Don’t get burned by junk food, cook for yourself | The Triangle

Advertisement

Don’t get burned by junk food, cook for yourself

Photograph courtesy of Nate Bolt at Flickr

Before I came to college, I had always taken for granted just how good home-cooked meals were. I sometimes preferred fast food just because of how uncommon it was for my family to have it. Now that’s not to say that the food my family cooked at home was not delicious; I just wasn’t as enthusiastic about it because of how frequently I had it.

When I first arrived at college I was rather shocked by how much freedom I had in terms of what I ate, as I had become so accustomed to breakfast, lunch and dinner being ready and waiting for me on most days. Having to cook my own meals was nothing new, but having to go out and get the ingredients to make the meals was something that I didn’t do on the regular before college.This was rather unfortunate because I consider home cooked food to be superior to fast food in a number of ways.

Had it not been for the layout of Drexel University’s campus and the limited cookware that I had on hand, I probably would have cooked most of my meals during my freshman year of college. The way the campus is structured makes fast food much more attractive than home-cooked food.

Part of the reason for this is that there are so many fast food locations on campus, such as Chick-fil-A, Ed’s Pizza and Subway. And with so many options, it’s very appealing to make a quick stop at one of these places for some food, as opposed to walking to the grocery store to get food that can be made at home.

One major benefit that comes from cooking at home is that it is cheaper than going out to eat for every meal. This way you will save money over time, which I’m sure your parents will appreciate if you are a college student and they are your main source of income.

Cooking at home also gives you the ability to cook what you like and personalize dishes to your liking. Having full control over your food leaves little to no chance for error, and if a mistake is made, at least you will be aware of it. This is far better than ordering a plain cheese pizza, getting it delivered to where you live, giving the delivery person a tip, going back inside your house and opening the box only to see that there is pepperoni on it. We’ve all been there in some way, shape or form even if it wasn’t pizza, and it’s always frustrating.
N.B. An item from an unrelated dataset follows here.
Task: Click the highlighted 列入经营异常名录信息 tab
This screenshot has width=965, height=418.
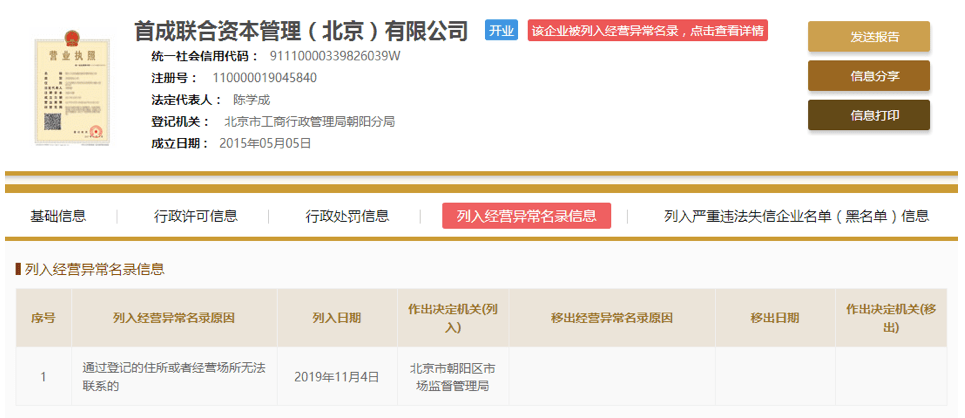Action: [x=526, y=216]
On the other hand, fast food has some of its own perks that home-cooked food doesn’t. One of the major ones is time. The wait for fast food is very short compared to cooking a meal at home. There’s a reason it’s called fast food after all. The quality of the food is also very consistent — consistently average or subpar, that is. I’ve never gone to Chick-fil-A with the expectation to taste the greatest food ever and I don’t think anyone should. So long as the food is edible and somewhat good, that is all that really matters until society reaches a point where people’s expectations of fast food are higher.

At the end of the day I will always prefer a nice home-cooked meal to any fast food, but there are plenty of times when I just don’t feel like cooking, or don’t have enough time for it. I think it’s good to have a healthy balance between both types of food, because as a college student it isn’t very easy to completely commit to only having home-cooked food.